### EXERCISE MATERIALS
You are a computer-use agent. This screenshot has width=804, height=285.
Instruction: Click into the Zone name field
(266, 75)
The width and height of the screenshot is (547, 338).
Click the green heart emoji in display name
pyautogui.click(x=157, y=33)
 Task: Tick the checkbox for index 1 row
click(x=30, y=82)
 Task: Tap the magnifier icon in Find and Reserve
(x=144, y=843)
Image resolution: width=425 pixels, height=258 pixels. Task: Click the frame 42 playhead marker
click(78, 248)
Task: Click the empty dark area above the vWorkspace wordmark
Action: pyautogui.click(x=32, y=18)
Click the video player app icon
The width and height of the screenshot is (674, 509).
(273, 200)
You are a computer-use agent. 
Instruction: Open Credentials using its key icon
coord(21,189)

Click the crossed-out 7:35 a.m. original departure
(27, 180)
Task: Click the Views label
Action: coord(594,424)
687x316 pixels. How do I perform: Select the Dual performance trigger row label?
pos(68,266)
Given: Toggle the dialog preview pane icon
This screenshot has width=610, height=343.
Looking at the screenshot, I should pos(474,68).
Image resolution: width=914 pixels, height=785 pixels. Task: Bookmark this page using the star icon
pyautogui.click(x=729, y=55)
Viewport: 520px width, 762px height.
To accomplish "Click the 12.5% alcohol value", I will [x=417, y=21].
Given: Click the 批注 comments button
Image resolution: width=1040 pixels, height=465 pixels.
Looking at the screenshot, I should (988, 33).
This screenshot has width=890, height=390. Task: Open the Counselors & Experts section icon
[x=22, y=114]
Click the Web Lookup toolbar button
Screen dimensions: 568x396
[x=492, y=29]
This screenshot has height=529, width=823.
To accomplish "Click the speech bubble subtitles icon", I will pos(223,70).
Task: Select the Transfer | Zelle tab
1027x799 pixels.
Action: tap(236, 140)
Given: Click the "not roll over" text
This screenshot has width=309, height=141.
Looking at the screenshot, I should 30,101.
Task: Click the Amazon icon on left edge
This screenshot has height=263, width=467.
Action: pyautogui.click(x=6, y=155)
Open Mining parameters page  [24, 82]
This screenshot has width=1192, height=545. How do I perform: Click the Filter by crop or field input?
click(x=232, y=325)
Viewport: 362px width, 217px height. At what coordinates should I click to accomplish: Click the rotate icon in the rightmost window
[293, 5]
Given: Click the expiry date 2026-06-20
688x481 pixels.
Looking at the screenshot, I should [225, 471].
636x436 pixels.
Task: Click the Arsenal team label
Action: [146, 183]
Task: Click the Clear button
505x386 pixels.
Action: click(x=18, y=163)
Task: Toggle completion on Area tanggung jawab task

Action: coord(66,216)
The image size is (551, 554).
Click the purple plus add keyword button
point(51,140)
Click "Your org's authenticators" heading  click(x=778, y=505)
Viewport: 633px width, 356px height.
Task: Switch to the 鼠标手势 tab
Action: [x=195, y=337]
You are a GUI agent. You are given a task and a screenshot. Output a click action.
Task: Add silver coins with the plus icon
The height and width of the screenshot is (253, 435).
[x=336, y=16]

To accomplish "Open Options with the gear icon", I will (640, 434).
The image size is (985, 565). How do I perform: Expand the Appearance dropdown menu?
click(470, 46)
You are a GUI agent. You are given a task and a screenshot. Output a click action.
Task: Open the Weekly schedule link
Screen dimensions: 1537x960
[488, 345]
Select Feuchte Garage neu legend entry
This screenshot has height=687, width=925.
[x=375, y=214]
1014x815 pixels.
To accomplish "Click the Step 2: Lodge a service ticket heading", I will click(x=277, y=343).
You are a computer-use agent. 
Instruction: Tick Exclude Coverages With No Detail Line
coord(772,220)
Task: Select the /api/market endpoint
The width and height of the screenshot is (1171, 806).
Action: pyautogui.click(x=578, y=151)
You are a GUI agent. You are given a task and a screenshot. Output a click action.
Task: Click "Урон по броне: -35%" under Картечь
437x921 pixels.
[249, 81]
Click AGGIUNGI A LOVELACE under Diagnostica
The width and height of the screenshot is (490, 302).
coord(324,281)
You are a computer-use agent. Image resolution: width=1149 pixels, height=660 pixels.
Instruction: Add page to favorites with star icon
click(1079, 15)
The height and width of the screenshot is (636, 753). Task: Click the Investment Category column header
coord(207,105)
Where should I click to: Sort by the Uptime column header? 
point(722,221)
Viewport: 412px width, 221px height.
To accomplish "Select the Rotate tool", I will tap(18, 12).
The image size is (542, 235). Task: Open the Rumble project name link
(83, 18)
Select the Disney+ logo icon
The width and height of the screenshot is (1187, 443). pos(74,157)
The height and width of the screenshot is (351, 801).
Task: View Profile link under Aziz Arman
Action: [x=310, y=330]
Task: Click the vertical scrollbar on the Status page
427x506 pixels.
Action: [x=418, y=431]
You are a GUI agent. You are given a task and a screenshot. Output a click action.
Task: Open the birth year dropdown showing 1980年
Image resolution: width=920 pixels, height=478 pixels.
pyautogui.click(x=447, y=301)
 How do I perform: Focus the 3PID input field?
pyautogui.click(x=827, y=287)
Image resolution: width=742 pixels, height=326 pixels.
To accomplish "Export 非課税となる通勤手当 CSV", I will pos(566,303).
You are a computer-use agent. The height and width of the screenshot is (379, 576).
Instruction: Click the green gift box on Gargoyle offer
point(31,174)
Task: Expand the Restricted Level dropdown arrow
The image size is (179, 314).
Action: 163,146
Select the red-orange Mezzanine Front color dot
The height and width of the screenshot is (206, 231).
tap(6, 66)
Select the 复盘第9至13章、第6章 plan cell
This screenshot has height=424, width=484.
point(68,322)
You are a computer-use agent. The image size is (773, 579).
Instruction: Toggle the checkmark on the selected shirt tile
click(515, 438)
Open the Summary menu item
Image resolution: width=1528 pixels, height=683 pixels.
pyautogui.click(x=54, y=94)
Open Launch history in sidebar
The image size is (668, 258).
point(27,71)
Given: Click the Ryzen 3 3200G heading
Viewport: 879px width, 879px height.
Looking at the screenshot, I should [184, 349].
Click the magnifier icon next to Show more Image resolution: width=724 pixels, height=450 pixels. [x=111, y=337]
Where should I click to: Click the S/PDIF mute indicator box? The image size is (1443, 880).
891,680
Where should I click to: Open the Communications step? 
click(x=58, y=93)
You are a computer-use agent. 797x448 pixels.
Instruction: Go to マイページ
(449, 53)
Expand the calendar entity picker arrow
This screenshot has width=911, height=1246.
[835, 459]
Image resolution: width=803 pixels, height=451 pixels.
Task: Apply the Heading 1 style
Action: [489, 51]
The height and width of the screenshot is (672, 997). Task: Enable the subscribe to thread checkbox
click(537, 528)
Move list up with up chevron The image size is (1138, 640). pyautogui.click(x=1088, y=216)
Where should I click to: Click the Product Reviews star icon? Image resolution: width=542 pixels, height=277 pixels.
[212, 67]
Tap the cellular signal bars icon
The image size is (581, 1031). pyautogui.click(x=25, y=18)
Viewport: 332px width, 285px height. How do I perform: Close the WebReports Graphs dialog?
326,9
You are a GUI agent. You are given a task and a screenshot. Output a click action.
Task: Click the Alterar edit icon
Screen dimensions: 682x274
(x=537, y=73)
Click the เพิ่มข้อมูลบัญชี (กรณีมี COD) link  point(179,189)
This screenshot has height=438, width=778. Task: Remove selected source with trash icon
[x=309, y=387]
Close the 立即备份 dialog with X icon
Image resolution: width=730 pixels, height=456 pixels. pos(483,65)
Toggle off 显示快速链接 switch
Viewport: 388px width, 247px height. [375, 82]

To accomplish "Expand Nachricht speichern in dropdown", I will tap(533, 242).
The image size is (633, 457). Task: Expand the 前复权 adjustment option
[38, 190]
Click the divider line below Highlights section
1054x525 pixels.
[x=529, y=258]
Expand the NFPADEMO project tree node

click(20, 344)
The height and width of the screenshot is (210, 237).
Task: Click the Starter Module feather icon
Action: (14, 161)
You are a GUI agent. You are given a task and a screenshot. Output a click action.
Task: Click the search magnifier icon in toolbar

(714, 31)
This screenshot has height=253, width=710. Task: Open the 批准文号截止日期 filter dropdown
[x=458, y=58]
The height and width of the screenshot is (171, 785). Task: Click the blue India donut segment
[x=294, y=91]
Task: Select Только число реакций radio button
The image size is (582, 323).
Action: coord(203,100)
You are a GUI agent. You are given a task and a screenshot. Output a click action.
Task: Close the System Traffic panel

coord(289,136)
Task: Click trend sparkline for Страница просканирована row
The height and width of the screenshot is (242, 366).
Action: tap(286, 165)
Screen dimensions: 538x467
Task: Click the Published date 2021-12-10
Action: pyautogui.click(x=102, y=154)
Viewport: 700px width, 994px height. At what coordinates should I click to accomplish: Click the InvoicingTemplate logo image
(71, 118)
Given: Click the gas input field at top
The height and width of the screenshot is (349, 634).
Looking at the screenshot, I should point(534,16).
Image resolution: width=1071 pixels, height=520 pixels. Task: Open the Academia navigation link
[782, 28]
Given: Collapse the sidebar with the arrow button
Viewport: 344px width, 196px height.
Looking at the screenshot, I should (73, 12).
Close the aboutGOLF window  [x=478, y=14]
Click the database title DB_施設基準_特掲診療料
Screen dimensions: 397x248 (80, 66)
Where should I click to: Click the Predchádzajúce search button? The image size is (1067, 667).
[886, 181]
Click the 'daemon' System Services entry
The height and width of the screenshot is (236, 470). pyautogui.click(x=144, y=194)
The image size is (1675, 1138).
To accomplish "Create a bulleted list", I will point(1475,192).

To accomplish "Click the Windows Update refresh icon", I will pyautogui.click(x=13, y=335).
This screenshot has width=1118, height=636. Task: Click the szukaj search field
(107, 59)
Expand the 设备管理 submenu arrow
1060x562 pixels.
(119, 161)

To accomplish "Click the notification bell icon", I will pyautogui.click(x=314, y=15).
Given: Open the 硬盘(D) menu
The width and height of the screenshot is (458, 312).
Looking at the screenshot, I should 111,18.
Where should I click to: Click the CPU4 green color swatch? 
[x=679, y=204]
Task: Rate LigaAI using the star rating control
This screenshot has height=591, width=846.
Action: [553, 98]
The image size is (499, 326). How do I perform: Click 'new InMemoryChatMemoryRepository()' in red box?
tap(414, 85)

### WHAT THIS TASK INVOLVES
Look through the material above and pick out each line holding the word "computer".

### THE ANSWER
You are a computer-use agent. This screenshot has width=804, height=285.
You are a computer-use agent. 
You are a computer-use agent. 
You are a computer-use agent. Image resolution: width=1149 pixels, height=660 pixels.
You are a computer-use agent. The height and width of the screenshot is (379, 576).
You are a computer-use agent. The image size is (773, 579).
You are a computer-use agent. 797x448 pixels.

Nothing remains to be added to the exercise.